Book description
The 1980s was the revolutionary decade of the twentieth century. To
look back in 1990 at the Britain of ten years earlier was to look into
another country. The changes were not superficial, like the revolution
in fashion and music that enlivened the 1960s; nor were they quite as
unsettling and joyless as the troubles of the 1970s. And yet they were
irreversible. By the end of the decade, society as a whole was
wealthier, money was easier to borrow, there was less social upheaval,
less uncertainty about the future. Perhaps the greatest transformation
of the decade was that by 1990, the British lived in a new ideological
universe where the defining conflict of the twentieth century, between
capitalism and socialism, was over.
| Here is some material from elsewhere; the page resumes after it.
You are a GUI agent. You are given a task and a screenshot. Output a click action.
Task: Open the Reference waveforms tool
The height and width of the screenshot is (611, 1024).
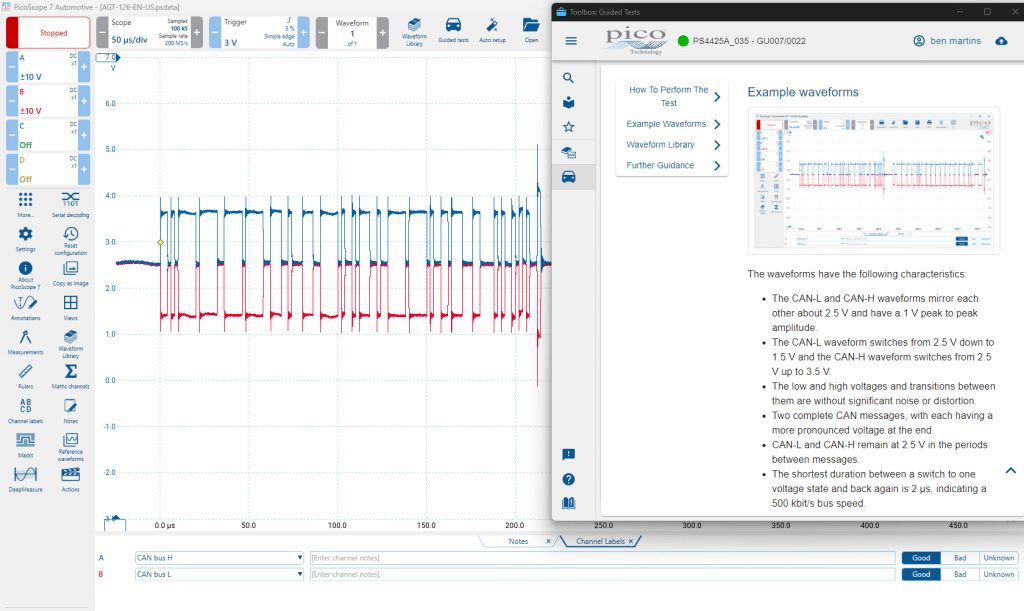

Thatcherism took the politics out
of politics and created vast differences between rich and poor, but no
expectation that the existence of such gross inequalities was a
problem that society or government could solve - because as Mrs
Thatcher said, 'There is no such thing as society ... people must look
to themselves first.' From the Falklands war and the miners' strike to
Bobby Sands and the Guildford Four, from Diana and the New Romantics
to Live Aid and the 'big bang', from the Rubik's cube to the ZX
Spectrum, McSmith's brilliant narrative account uncovers the truth
behind the decade that changed Britain forever.